From the line with "This screenshot has height=478, width=980." through the line with "Given: Click the 50.0 y-axis label", repeat the entries verbatim, both end lines included, and add nothing.

Saved entries
>>

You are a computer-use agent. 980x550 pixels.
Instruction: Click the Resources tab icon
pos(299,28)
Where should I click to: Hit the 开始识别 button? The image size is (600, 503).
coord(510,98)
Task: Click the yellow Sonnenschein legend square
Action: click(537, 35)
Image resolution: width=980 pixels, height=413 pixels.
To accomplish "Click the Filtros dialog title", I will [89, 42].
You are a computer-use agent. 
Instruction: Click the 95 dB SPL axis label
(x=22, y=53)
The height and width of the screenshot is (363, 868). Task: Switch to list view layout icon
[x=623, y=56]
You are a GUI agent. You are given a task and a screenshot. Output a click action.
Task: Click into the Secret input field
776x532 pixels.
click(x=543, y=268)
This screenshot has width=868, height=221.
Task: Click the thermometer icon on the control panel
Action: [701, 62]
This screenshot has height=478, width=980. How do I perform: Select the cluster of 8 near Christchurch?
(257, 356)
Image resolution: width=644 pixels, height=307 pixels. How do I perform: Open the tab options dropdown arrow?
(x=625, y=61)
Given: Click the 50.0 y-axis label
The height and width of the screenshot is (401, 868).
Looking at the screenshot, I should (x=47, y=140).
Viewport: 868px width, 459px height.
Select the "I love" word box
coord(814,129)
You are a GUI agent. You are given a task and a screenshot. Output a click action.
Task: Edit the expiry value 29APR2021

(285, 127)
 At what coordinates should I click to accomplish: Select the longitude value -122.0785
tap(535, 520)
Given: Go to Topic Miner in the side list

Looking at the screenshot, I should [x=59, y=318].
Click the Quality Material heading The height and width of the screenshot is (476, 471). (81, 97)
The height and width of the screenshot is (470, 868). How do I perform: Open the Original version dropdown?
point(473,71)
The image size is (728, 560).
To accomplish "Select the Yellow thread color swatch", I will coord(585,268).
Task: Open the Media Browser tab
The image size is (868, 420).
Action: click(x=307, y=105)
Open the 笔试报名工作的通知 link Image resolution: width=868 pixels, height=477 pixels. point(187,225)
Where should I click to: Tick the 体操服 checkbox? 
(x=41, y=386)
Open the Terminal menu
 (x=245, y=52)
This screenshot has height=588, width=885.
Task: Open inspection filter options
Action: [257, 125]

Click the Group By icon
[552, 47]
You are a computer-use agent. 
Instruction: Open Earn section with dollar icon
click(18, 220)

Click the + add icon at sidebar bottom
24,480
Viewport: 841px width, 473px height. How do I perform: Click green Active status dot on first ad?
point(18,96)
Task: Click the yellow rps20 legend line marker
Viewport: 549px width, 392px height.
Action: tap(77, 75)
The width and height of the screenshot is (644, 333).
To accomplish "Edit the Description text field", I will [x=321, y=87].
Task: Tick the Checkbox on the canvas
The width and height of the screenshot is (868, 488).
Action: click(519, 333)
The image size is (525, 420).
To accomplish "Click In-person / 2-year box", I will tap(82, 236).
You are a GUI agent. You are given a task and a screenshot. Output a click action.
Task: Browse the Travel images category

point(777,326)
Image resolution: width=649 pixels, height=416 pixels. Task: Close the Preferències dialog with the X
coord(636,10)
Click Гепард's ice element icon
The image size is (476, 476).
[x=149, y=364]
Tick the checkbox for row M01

<<

--- Exercise solution ---
This screenshot has height=478, width=980. How do I perform: Select the cluster of 8 near Christchurch?
(257, 356)
Image resolution: width=644 pixels, height=307 pixels. How do I perform: Open the tab options dropdown arrow?
(x=625, y=61)
Given: Click the 50.0 y-axis label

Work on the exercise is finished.